ーー日本の楽曲にそれほどニーズがなかった、というお話がありましたが、どんな楽曲が今後伸びていくと考えますか。

野田:以前から言われているように、アニメやゲームに関連する楽曲は、海外からの要望が比較的強い。またYouTuberだったり、ニコニコ動画系のオンライン上を主軸に活躍されているようなアーティストも期待できると思います。最近ではYouTuberがbilibiliでも配信をしていたり、動画配信プラットフォームの間でシナジーが生まれています。例えば、Tohjiというラッパーはアジアのアーティストとコラボをしていて、Tencentからも楽曲配信の要望があってうれしかったですね。これからが本格的なキックオフで、中国側の編成チームなどと毎月の打ち合わせを始めて、プッシュしていきたいと思っています。

どんなアーティストでも配信できるようにしたかった

ーー野田さんはTuneCore Japanを立ち上げた2012年頃から海外配信について言及していました。あらためて、TuneCore Japanの成り立ちを振り返っていただけますか。

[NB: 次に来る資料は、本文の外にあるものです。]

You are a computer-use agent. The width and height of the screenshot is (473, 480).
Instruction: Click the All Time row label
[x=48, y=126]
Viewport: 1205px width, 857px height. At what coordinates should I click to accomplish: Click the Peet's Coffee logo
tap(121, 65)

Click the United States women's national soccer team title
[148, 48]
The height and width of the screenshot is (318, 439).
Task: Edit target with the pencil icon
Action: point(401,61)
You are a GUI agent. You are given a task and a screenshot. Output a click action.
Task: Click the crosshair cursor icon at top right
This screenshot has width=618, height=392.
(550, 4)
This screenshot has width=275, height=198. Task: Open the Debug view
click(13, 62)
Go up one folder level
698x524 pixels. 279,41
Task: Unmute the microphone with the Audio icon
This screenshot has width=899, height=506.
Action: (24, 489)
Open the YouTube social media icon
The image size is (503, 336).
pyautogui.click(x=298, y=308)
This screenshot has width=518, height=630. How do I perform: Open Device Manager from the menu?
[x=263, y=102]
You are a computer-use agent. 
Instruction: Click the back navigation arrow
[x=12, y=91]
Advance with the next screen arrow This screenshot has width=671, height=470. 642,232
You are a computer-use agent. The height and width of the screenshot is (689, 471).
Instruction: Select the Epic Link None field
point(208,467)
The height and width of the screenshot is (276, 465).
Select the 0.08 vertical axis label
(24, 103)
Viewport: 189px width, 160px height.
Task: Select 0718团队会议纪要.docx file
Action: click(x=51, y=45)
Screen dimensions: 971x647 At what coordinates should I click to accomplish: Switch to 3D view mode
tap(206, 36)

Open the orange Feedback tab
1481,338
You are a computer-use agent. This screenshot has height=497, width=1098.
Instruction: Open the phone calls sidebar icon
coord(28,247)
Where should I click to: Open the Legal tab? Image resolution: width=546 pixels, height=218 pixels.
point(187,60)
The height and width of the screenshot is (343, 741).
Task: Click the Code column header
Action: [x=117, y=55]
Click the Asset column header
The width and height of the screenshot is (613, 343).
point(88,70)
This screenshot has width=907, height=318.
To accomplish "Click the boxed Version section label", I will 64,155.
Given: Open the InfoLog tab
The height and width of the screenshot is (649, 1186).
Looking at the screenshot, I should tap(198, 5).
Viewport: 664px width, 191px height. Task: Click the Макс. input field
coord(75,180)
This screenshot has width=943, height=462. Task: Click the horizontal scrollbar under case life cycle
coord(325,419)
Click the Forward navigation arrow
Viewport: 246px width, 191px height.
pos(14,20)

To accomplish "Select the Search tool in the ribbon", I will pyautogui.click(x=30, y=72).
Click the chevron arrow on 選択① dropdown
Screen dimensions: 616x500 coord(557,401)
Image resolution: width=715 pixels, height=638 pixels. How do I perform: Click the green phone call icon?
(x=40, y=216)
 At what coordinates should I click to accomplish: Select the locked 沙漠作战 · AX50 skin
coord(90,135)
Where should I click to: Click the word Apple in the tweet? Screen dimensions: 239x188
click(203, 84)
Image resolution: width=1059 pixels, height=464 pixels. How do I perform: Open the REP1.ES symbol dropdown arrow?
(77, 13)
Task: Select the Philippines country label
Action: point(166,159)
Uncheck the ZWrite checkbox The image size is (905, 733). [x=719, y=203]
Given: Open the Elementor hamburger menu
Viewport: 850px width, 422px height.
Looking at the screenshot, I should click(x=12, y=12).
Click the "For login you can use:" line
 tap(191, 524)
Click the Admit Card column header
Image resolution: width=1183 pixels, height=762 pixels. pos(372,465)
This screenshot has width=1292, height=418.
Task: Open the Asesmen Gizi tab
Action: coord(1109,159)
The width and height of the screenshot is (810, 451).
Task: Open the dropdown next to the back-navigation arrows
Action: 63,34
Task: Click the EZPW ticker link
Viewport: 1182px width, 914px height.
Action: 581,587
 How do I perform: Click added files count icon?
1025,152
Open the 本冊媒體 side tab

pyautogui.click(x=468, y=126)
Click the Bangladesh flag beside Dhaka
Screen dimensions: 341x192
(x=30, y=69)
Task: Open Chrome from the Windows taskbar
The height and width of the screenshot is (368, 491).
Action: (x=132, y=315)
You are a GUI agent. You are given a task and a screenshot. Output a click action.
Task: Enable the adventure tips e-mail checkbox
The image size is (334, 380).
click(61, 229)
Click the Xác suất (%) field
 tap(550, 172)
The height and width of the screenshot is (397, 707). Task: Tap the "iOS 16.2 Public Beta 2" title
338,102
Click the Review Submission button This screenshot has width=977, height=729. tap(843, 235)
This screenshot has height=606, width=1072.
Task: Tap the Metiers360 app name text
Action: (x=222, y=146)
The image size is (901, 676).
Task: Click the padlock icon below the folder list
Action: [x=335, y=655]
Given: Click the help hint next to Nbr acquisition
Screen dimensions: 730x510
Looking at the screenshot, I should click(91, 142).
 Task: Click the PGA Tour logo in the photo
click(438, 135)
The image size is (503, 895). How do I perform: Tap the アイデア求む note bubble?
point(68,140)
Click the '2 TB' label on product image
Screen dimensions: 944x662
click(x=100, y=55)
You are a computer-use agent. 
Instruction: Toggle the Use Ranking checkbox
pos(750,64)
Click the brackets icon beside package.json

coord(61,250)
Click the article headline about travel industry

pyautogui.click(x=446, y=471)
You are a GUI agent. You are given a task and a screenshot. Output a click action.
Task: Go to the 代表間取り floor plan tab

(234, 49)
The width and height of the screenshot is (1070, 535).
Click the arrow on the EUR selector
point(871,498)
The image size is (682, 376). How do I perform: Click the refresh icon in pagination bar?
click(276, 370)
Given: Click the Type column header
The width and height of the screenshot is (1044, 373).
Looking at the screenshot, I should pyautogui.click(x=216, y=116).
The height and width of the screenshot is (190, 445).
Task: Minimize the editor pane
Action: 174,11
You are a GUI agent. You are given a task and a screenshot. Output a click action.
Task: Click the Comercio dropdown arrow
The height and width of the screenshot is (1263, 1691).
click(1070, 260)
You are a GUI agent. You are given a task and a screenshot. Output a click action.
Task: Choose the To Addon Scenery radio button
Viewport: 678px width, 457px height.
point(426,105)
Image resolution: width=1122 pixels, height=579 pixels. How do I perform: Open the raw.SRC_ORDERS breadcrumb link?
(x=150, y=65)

野田:大きなきっかけは、学生時代、クラブでアルバイトをしていたときに、インディペンデントのアーティストたちや音楽と出会ったことです。そこでイベントブッキング、企画やライブハウスの立上げも経験させてもらい、音楽の楽しさ、そこにいる“人”の面白さを感じたことです。学生時代に並行で行っていた、デザイン、印刷代行の事業で失敗をしたのを糧に、IT業界に一度就職して、ITサービスを作ったり、デジタルマーケティング、ビジネス全般の知識を勉強させてもらいました。アドウェイズという会社に2年間在籍させてもらい、上場もしていい経験をさせてもらいましたが、やはりどうしても音楽の仕事がしたかったので、ここで学んだIT技術を使って、何か世の中に還元できないか、ということを考え始めWanoという会社を起業しました。

 日本国内のCD市場がシュリンクしていくなかで、アーティストがオンラインで楽曲をリリースする方法がない。その問題を解決できるのがネット、ITだと思い、本格的に調べていくうちに、流通という仕組みに行きつき、それがTuneCore Japan設立につながっていきました。

ーーいまや「ディストリビューター」という役割が音楽業界で存在を増していますが、当時はどんな機能なのか周知されていない時代でした。

野田:TuneCore Japanは2012年に設立しましたが、当時の日本の音楽市場では、デジタル自体の認知、関心がほぼゼロだったんです。ダウンロードにおいては、AppleのiTunesとAmazonのMP3ダウンロードの2つしかなく、「ストリーミング」というワードもほぼ出ていない時期で。ただ、世界的にはそうなっていくであろうという予感が徐々に出てきており、Spotifyもごくわずかなリテラシーの高い人は知っているというくらいだったと思います。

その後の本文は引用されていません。